Cultures from Europe to China have traditional days of the dead or ghost days that are thousands of years old that were part of the tribal folk religions before the advent of Christianity in Europe and Buddhism in Asia. In Britain, Halloween originated from the traditional holiday of Celts who believed that the last day of October was “the day of the dead” or “the ghost day” when ghosts crossed over the boundary between the living and the dead. Cultures throughout Asia from India to Cambodia to Japan share similar beliefs about the August, and these traditions seem to date from before Buddha.
Celebrating the Hungry Ghost Festival is all about looking after hungry, discontented, wandering souls. These are ghosts without families to care for them or people who died because of unfortunate events like pandemics, war, murder or suicide. Families do everything they can to placate these unhappy spirits with gifts of food, money and other supplies. Though primarily intended to prevent these ghosts from causing trouble in their own lives, the customs of Ghost Month do raise a certain mindfulness about making space in our world for those who have fallen out of society. This year the actual festival day falls on September 2, 2020.

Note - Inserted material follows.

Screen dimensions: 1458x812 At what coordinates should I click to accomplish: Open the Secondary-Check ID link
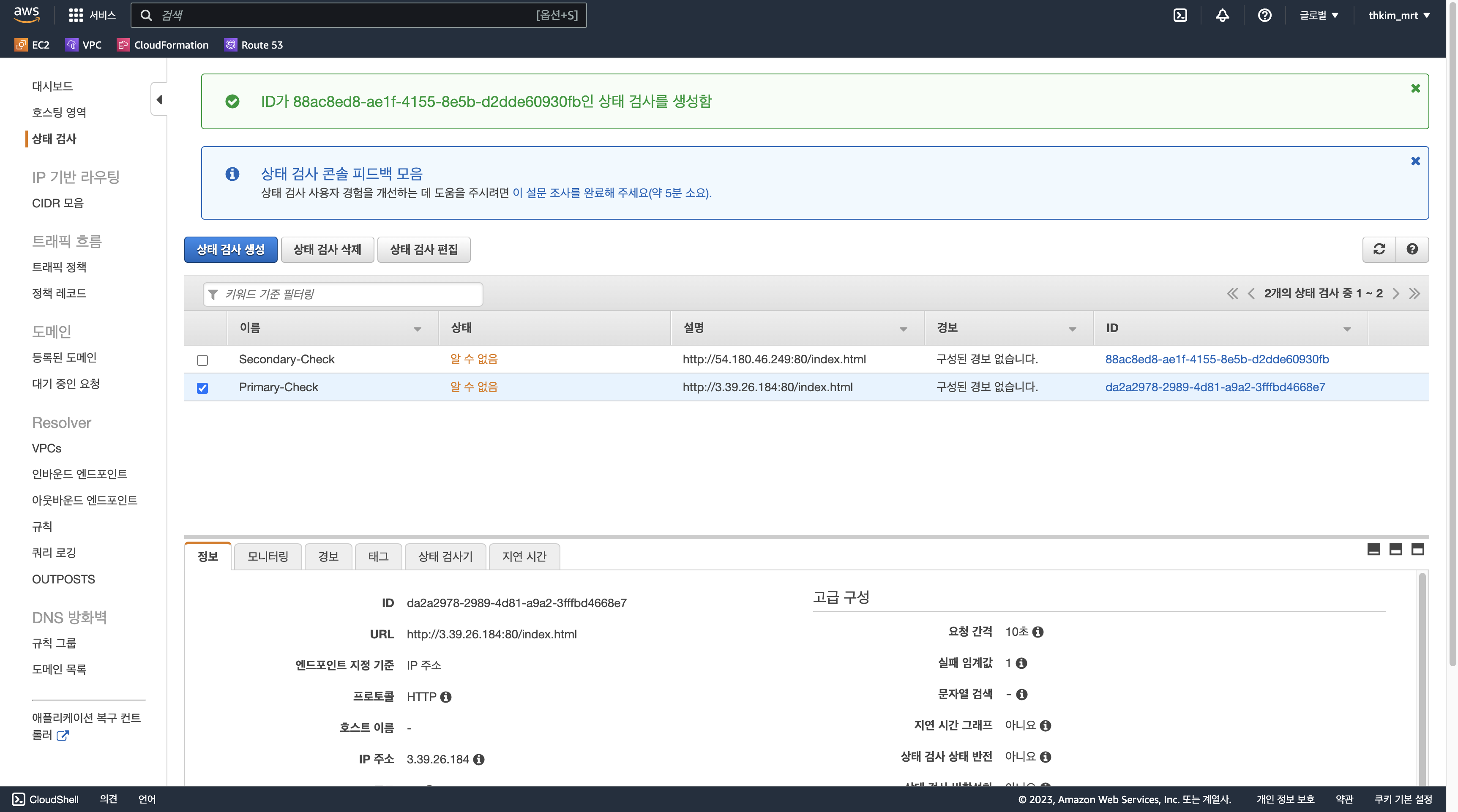1217,360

Even though the outer energy of the month is very yang – hot and dry – it is believed that the dark yin inner forces overpower this yang energy. The resulting imbalance of excess yin chi attracts ghosts and wandering spirits who thrive in such an atmosphere.
Reflecting on this phenomena, I was reminded of the importance of having a balanced yin/yang relationship in our environment. I remembered the research I did several years ago on on Phillip Callahan, the world renown ornithologist and entomologist. His work focused on soil, stones, water etc. and their magnetic quality. Paramagnetic stone is yang – slightly attracted to magnetic energy and diamagnetic stone is yin – slightly repulsed by magnetic energy. I think it’s a perfect time to revisit this valuable information.
During World War Two, while stationed in Ireland as a radio engineer, Callahan became intrigued with the 13 round towers he found in the countryside. He noticed that around the towers, the plants, grass and trees were extremely healthy and that the farmers even brought their sheep to graze around the towers. Through experimentation, he discovered the towers were paramagnetic antennaes placed in diamagnetic or low paramagnetic areas to increase the fertility of the soil. The atmosphere, rocks, stone, and soil (inorganic) tend to be paramagnetic, while plants, water and most organic forms including humans tend to be diamagnetic. The two forces work hand in hand.
Callahan found that the ancients built their round towers, pyramids, stupas, cathedrals etc. with highly paramagnetic stones like granite. He discovered that both the shape of the structure and the paramagnetic qualities of the stone worked together to imbue plants, animals and humans, the entire environment, with health and well being. He postulated that paramagnetic soils facilitated the flow of electromagnetic forces from the atmosphere to plants.
However, he began noticing that where there was low paramagnetism in the the soil, agriculture was more difficult, and there was more political strife and warfare in the region. He became fascinated by this phenomena and decided to fly to many global areas of strife (war zones like Yugoslavia) to measure the paramagnetic quality of the soil. Every “hot spot” he tested had low paramagnetic qualities as well as low readings of the Schumann magnetic resonant waves (they go hand in hand.) To test that his hypothesis was correct and it wasn’t just the mismanagement of the land or the mindless placement of human structures causing the effect, he decided to visit some headhunter tribes in the Amazon!!
In the river delta, where the soil was deep and extremely paramagnetic, he found gentle, friendly natives living, but when he traveled upstream to where there was almost no soil, just thin dirt over networks of roots, he measured very low paramagnetic energies. The natives here were extremely hostile headhunters!
These findings show how important good, healthy paramagnetic soil is to our well-being. The current use of tons of pesticides, insecticides, weed killers, and EMF towers are resulting in the destruction of our environment. Without strong paramagnetic minerals in our soil, we become ungrounded and our cultures tend to fall apart. We see this happening globally and need to change our current environmental mindset for our survival. I think during our current Covid condition, many of us are are realizing how important our health, and the health of the planet is for our survival!